PROBLEM TO SOLVE
Turn the part of the listing from the line with "Click the word Plating in the title" through the line with "Action: [x=929, y=680]" into a numbered list, leaving out any blank lines.

[begin DATASET RECORDS]

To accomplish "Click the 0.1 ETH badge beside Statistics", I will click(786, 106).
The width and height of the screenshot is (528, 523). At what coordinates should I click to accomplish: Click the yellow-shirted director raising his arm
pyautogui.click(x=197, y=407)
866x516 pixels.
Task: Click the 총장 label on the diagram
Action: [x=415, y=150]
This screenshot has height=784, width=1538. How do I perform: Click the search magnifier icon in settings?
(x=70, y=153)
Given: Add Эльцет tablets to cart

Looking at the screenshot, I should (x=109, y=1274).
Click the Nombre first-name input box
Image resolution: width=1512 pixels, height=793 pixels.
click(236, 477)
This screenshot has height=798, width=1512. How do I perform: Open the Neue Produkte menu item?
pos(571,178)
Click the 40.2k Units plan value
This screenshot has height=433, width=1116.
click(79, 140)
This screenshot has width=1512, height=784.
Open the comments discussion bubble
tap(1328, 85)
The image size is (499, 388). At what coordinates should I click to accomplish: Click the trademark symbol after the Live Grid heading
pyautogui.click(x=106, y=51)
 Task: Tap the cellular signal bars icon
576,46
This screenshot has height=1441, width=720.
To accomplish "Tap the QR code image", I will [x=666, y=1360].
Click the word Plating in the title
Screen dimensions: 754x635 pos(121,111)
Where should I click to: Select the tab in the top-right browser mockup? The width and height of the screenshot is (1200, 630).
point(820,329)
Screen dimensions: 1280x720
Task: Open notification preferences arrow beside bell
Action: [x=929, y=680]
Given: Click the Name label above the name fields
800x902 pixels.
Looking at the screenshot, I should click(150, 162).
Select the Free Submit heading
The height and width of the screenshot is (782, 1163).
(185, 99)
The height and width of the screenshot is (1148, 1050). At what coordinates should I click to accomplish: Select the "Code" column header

[end DATASET RECORDS]

RESULT BELOW
1. Click the word Plating in the title
2. Screen dimensions: 754x635 pos(121,111)
3. Where should I click to: Select the tab in the top-right browser mockup? The width and height of the screenshot is (1200, 630).
4. point(820,329)
5. Screen dimensions: 1280x720
6. Task: Open notification preferences arrow beside bell
7. Action: [x=929, y=680]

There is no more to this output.